In this also is an acknowledgement that how we feel isn’t always how things are.  

 

Most of the time feelings are reliable. Healing after men have traumatised us requires that we learn to trust our self; he dismissed our feelings, gaslit us in our convictions, got us to the point where we doubted reality.  And so, learning to trust ourselves is a place of healing. 

 

But sometimes, feelings are unreliable.

 

Years ago, I had a feeling of rising panic and a severe headache.  I’d become skilled at validating my feelings and here I was, in the midst of severe anxiety without a discernable cause.  ‘It must be a deep trauma’, I thought worriedly.  So deep, I couldn’t even identify what it was. Eventually I realised I hadn’t had a coffee for the whole week. I wasn’t in a trauma spiral, I was in caffeine withdrawl. 

 

It turns out, illness can be like that too.
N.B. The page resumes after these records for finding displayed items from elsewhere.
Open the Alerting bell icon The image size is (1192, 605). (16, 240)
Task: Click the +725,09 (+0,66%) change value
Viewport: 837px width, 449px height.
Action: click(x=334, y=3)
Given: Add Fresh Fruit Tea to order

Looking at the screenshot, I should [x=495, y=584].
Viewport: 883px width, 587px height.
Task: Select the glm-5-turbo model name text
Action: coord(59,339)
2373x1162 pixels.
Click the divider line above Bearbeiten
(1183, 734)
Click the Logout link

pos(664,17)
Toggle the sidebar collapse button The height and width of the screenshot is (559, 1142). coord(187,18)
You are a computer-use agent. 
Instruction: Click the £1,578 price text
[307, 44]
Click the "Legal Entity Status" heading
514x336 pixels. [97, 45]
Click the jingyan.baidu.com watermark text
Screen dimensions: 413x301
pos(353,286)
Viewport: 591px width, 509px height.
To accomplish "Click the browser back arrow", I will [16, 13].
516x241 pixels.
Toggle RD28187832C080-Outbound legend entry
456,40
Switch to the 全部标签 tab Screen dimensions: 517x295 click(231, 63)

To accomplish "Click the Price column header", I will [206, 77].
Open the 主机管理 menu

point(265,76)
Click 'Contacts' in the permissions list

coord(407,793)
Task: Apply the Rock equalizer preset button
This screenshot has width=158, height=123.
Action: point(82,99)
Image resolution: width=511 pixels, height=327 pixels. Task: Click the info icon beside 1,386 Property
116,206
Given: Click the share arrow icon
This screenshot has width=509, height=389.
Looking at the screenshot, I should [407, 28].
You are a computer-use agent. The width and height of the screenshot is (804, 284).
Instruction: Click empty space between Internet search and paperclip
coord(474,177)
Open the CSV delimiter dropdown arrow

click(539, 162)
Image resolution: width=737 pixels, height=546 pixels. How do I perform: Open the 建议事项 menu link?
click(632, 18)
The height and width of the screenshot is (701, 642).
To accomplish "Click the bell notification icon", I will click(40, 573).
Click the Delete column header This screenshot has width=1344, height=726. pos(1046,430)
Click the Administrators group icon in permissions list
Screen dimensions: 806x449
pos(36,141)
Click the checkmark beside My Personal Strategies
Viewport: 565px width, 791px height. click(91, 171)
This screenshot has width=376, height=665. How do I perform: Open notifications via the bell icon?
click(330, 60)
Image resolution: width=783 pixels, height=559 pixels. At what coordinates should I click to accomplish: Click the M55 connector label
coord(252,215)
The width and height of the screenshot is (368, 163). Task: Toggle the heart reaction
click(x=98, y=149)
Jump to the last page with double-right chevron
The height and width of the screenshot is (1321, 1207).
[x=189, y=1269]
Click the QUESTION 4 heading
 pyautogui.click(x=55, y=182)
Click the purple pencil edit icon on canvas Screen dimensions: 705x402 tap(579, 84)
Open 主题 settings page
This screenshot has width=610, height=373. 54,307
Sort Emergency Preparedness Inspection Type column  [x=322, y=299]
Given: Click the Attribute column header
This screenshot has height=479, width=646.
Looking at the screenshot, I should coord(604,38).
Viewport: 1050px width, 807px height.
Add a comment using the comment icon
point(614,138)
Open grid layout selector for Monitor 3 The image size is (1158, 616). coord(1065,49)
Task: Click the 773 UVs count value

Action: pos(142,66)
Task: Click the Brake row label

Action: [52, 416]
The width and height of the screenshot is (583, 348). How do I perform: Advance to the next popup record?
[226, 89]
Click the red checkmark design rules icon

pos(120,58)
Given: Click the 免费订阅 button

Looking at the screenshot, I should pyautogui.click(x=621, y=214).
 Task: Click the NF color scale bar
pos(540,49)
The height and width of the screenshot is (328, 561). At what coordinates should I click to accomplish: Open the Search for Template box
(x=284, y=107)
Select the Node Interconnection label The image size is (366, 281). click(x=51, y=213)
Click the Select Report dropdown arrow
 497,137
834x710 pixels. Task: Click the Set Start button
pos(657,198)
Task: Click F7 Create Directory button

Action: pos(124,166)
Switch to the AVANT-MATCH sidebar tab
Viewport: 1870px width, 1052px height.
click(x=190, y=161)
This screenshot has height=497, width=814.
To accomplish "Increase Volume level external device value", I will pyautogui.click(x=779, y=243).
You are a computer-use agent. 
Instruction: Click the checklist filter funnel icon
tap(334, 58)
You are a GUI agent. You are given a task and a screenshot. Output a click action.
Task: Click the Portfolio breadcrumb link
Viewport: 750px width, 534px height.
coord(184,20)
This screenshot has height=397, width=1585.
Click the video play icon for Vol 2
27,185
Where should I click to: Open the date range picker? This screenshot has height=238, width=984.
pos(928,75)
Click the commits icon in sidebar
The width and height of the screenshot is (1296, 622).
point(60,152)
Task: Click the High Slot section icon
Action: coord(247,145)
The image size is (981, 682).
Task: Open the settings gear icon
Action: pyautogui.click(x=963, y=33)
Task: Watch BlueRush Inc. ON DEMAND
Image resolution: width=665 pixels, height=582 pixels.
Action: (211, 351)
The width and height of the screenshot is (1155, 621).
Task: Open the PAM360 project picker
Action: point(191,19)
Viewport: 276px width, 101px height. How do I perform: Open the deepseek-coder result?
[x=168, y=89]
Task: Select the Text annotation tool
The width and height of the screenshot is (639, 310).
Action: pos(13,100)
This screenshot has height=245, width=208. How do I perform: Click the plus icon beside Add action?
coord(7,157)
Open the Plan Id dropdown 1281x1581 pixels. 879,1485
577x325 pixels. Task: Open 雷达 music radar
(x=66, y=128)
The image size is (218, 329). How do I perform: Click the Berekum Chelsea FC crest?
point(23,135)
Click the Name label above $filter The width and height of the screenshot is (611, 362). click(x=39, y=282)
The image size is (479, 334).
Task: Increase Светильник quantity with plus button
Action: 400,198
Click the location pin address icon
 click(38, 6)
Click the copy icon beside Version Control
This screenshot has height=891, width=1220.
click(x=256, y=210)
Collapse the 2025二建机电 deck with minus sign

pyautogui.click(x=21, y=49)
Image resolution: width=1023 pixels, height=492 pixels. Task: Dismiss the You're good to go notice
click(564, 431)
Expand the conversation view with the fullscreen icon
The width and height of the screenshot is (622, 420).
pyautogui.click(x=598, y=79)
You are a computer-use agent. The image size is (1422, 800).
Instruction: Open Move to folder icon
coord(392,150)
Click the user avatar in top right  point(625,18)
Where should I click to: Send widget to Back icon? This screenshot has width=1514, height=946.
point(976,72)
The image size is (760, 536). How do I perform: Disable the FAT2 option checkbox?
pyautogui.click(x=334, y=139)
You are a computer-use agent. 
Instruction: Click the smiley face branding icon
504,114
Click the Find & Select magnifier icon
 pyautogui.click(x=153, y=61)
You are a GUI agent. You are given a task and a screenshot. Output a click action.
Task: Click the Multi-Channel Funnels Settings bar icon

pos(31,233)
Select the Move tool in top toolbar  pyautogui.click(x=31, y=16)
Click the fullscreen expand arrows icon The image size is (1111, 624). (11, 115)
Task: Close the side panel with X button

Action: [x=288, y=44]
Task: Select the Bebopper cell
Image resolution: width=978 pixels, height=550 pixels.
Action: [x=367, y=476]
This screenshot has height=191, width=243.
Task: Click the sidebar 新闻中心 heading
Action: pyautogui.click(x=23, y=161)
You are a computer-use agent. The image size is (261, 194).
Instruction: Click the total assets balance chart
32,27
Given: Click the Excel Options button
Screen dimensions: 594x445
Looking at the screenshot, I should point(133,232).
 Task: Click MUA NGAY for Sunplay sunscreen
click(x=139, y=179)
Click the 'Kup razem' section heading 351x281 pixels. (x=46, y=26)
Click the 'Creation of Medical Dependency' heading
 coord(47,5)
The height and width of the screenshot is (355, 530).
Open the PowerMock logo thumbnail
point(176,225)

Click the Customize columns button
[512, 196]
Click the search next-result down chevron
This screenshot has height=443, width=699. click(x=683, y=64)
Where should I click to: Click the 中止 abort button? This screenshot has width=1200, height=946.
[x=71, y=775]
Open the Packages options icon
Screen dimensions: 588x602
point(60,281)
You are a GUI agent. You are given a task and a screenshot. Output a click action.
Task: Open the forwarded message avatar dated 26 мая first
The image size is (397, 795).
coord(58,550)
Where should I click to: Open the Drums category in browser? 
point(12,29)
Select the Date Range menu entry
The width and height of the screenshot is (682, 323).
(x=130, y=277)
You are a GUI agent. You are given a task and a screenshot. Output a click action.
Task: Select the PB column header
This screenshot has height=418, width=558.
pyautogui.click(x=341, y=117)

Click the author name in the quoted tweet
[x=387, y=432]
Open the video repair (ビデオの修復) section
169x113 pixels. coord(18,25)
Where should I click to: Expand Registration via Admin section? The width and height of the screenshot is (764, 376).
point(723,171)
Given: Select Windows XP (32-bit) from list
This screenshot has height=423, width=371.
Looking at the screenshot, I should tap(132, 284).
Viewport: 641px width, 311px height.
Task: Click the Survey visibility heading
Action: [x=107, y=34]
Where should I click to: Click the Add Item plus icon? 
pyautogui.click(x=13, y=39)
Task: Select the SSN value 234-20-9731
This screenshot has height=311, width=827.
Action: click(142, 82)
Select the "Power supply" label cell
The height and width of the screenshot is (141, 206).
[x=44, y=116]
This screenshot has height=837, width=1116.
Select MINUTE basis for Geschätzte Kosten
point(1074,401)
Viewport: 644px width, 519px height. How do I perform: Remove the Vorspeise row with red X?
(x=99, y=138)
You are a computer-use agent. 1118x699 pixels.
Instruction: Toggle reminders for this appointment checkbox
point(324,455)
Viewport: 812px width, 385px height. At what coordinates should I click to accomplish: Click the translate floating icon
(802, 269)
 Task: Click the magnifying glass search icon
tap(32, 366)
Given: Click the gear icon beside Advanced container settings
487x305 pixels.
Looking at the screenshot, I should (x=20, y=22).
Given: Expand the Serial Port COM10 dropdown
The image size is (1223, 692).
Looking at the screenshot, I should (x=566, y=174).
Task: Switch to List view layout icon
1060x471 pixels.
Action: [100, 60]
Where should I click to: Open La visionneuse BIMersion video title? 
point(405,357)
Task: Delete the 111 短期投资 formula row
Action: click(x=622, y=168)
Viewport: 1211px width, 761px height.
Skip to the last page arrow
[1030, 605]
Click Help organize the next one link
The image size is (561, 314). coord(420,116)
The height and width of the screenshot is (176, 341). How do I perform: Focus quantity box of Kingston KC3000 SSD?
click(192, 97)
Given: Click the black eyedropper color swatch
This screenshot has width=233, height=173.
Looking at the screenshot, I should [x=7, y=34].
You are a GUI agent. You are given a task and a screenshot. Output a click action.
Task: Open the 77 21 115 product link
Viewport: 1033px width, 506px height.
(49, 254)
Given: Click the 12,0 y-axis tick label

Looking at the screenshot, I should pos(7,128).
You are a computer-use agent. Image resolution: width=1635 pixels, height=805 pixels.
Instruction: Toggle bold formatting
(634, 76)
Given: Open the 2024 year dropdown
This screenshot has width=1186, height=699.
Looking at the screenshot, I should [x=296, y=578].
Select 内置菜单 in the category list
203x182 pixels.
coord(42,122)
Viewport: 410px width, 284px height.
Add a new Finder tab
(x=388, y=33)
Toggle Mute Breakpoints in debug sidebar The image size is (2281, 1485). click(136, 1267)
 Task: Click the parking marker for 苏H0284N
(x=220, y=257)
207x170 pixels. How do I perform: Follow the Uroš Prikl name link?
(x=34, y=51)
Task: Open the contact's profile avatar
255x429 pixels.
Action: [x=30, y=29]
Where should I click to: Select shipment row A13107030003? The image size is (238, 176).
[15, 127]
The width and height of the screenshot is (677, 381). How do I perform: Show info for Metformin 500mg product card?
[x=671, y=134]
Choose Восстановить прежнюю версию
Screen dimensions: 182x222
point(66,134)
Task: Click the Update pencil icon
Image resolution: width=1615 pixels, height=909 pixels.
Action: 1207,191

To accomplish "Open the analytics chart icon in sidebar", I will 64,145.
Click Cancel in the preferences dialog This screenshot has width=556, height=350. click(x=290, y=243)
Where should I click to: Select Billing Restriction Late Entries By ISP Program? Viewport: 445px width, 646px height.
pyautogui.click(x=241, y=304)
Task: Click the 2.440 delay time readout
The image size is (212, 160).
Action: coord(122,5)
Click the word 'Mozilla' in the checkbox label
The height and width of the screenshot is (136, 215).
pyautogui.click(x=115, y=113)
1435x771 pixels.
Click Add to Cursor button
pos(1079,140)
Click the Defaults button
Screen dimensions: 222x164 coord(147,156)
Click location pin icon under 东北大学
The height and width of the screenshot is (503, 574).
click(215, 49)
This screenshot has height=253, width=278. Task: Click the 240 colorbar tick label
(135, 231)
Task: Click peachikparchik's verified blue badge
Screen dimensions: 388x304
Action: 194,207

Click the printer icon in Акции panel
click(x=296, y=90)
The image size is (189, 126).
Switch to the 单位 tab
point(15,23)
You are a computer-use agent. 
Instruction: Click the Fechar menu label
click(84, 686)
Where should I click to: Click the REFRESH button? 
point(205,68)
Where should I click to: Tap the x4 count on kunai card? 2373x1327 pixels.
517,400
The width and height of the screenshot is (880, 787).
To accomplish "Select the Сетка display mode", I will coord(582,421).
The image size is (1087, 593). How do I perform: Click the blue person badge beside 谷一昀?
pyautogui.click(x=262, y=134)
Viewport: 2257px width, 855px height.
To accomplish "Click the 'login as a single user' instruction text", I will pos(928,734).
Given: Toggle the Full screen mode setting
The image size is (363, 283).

It can hit us like trauma and we have to remind ourselves it’s not.

 

If illness becomes a place of trauma for you, give yourself permission to have your feelings. Journal your experience or write a blog (so everyone can join in, ha!).  Breathe slowly and be kind to yourself.  This moment is only temporary, your body hasn’t let you down, its doing its best to look after you, just like when you survived what he did. Accept the help of friends or family; you are not alone.  And when you get back to full strength, this moment will fade and you’ll get back to your healed self.

 

It’ll turned out she was there all along, she just had a flu-like thing and needed a nap.




Final Thought: I've written this from the perspective of minor illness, but realise that chronic illness and more severe illness may induce a much more challenging reality for traumatised people. Feel free to comment with any useful resources or reflections for those who are dealing with bigger health challenges.